Actions to take ->
1) Convert the entries, from their first line up to and including the line with "coord(114,149)", into a Markdown table with the columns Row and Line. Number the rows in order, skip blank lines, and leave the pictures out.
2) Continue the text on the CompTrack point cloud tracking method from the point where it stops.

* BEGIN Reading text *

CompTrack: Information Bottleneck-Guided Low-Rank Dynamic Token Compression for Point Cloud Tracking¶
Conference: AAAI 2026 arXiv: 2511.15580 Area: 3D Single Object Tracking / Autonomous Driving Keywords: Point cloud tracking, spatial redundancy, information redundancy, information bottleneck, SVD, low-rank approximation, dynamic token compression
TL;DR¶
CompTrack is proposed as the first framework to simultaneously address dual redundancy in LiDAR point clouds: SFP filters background noise via information entropy analysis to resolve spatial redundancy; IB-DTC estimates effective rank via online SVD and adaptively determines compression ratio to compress foreground into low-rank proxy tokens, resolving information redundancy. Achieves state-of-the-art on nuScenes (61.04% Success) at 90 FPS.
Background & Motivation¶
Background: LiDAR-based 3D single object tracking is a fundamental task in autonomous driving, with methods categorized into appearance matching and motion-centric paradigms.
Limitations of Prior Work: The inherent sparsity of LiDAR point clouds introduces dual redundancy — (1) Spatial redundancy: abundant background points overwhelm sparse target features; (2) Information redundancy: points on large flat surfaces in the foreground provide ambiguous localization cues (analogous to the aperture problem in optical flow), while corner points carry structural information.
Key Challenge: Existing methods primarily address spatial redundancy while entirely ignoring the information redundancy and low-rank structure of foreground feature matrices.
Key Insight: Foreground feature matrices are intrinsically low-rank and can be compressed via optimal low-rank approximation (truncated SVD), which naturally corresponds to the information bottleneck principle.
Core Idea: Spatial redundancy is removed by an information entropy-guided foreground predictor; information redundancy is resolved by estimating the effective rank via online SVD and compressing via cross-attention with learned queries.
Method¶
Overall Architecture¶
BEV representation with a two-stage pipeline: Stage 1 SFP filters background → Stage 2 IB-DTC compresses foreground → prediction head outputs \((x,y,z,\theta)\).
Key Designs¶
-
Spatial Foreground Predictor (SFP)
- Function: Filters spatial redundancy from an information-theoretic perspective
- Design Motivation: When BEV occupancy probability \(p \ll 1\), empty pillars carry negligible information, making their removal theoretically lossless
- Implementation: A lightweight CNN produces a spatial importance heatmap, applied element-wise to enhance foreground and suppress background
- Supervision: CenterPoint-style 2D Gaussian heatmap + MSE loss
-
IB-DTC Module
- Function: Compresses redundant foreground \(\mathbf{X}_{fg} \in \mathbb{R}^{N \times C}\) into proxy tokens \(\mathbf{X}_{proxy} \in \mathbb{R}^{K \times C}\) (\(K \ll N\))

* END Reading text *
* BEGIN Dataset records *

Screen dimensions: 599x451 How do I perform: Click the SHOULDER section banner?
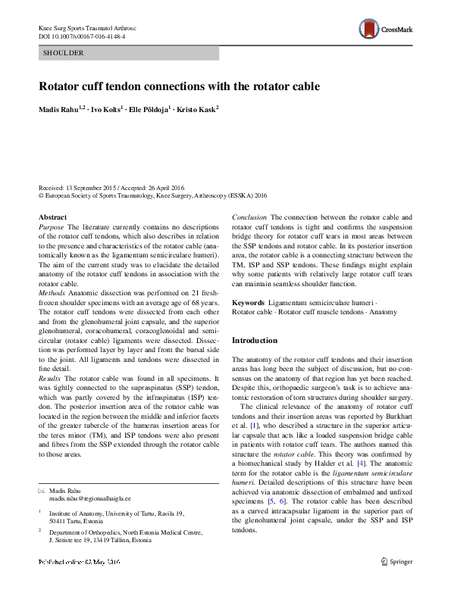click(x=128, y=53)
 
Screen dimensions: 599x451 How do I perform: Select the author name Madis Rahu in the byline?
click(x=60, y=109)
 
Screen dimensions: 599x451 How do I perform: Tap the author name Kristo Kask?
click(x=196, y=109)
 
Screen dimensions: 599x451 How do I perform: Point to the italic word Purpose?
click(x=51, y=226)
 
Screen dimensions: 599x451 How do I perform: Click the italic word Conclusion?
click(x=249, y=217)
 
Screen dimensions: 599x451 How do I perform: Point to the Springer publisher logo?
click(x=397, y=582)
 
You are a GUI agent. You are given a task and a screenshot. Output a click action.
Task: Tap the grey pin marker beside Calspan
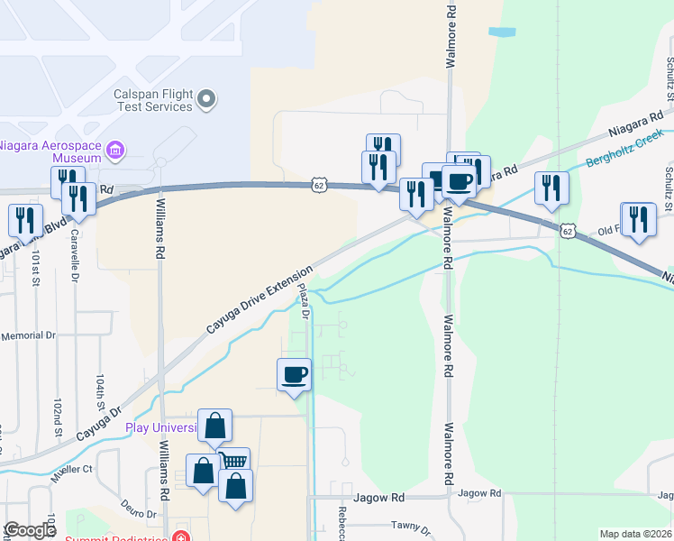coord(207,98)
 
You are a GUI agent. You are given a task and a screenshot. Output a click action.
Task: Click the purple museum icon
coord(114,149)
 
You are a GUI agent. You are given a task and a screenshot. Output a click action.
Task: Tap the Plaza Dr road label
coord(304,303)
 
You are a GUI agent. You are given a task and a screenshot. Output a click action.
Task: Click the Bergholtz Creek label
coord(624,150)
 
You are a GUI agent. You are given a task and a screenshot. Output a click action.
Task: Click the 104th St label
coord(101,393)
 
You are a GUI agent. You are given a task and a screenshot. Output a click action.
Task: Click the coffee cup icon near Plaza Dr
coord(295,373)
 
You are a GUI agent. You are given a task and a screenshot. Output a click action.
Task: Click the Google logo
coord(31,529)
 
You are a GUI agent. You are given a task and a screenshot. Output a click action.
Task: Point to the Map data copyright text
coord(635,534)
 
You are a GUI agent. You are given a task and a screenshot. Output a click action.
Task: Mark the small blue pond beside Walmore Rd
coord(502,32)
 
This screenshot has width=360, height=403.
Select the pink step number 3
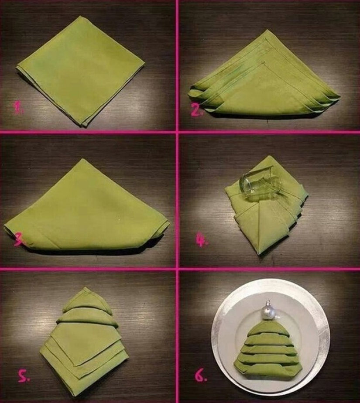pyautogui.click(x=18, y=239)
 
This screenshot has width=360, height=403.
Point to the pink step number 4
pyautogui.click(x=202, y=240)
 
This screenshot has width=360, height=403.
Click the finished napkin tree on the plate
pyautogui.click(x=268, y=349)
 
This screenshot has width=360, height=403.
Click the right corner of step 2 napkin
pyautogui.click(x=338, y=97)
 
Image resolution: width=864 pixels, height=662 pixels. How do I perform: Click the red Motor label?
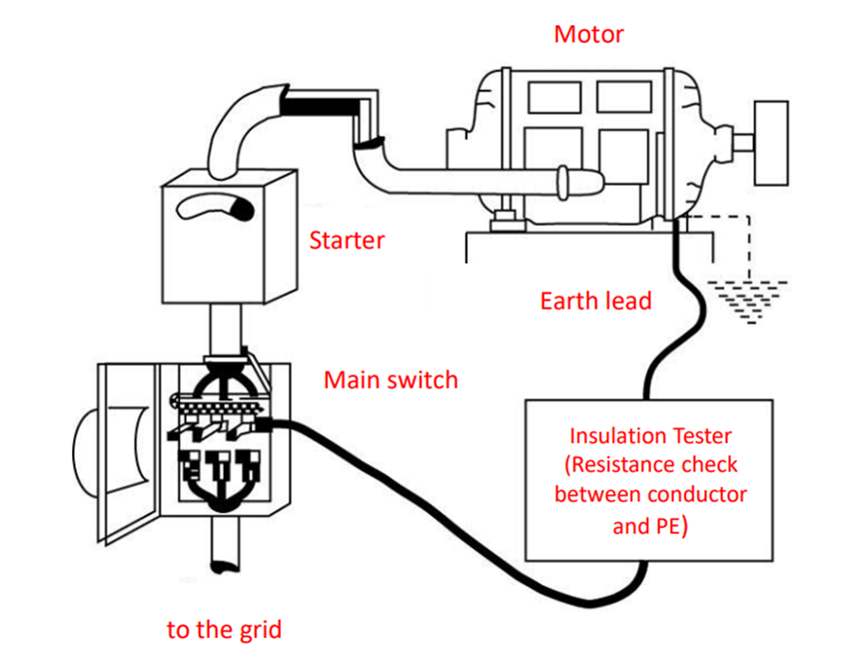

* END Dataset records *

Answers to the tasks ->
1)
| Row | Line |
|---|---|
| 1 | Screen dimensions: 599x451 How do I perform: Click the SHOULDER section banner? |
| 2 | click(x=128, y=53) |
| 3 | Screen dimensions: 599x451 How do I perform: Select the author name Madis Rahu in the byline? |
| 4 | click(x=60, y=109) |
| 5 | Screen dimensions: 599x451 How do I perform: Tap the author name Kristo Kask? |
| 6 | click(x=196, y=109) |
| 7 | Screen dimensions: 599x451 How do I perform: Point to the italic word Purpose? |
| 8 | click(x=51, y=226) |
| 9 | Screen dimensions: 599x451 How do I perform: Click the italic word Conclusion? |
| 10 | click(x=249, y=217) |
| 11 | Screen dimensions: 599x451 How do I perform: Point to the Springer publisher logo? |
| 12 | click(x=397, y=582) |
| 13 | You are a GUI agent. You are given a task and a screenshot. Output a click action. |
| 14 | Task: Tap the grey pin marker beside Calspan |
| 15 | coord(207,98) |
| 16 | You are a GUI agent. You are given a task and a screenshot. Output a click action. |
| 17 | Task: Click the purple museum icon |
| 18 | coord(114,149) |

2)
- Mechanism: Tractable surrogate for the IB objective — optimal low-rank approximation via the Eckart–Young theorem
- Three-step implementation:
- Online rank estimation: Fast non-backpropagated SVD; effective rank \(K\) determined by cumulative energy threshold \(\tau=0.99\) (average \(\approx 78\))
- SVD-guided dynamic queries: \(\mathbf{Q}_{act} = \mathbf{S}_K \mathbf{Q}_{learn} + \mathbf{Q}_{SVD}\) (residual learning)
- Guided cross-attention: \(\mathbf{X}_p = \text{Softmax}(\frac{\mathbf{Q}_{act} W_q (X'_{fg} W_k)^T}{\sqrt{C}}) X'_{fg} W_v\)
- Training: Adaptive masking — tensors padded to fixed maximum length \(L\), with only the first \(K\) positions contributing to the loss
-
End-to-End Optimization
- \(\mathbf{L}_{total} = \theta_1 \mathbf{L}_{pred} + \theta_2 \mathbf{L}_{track}\)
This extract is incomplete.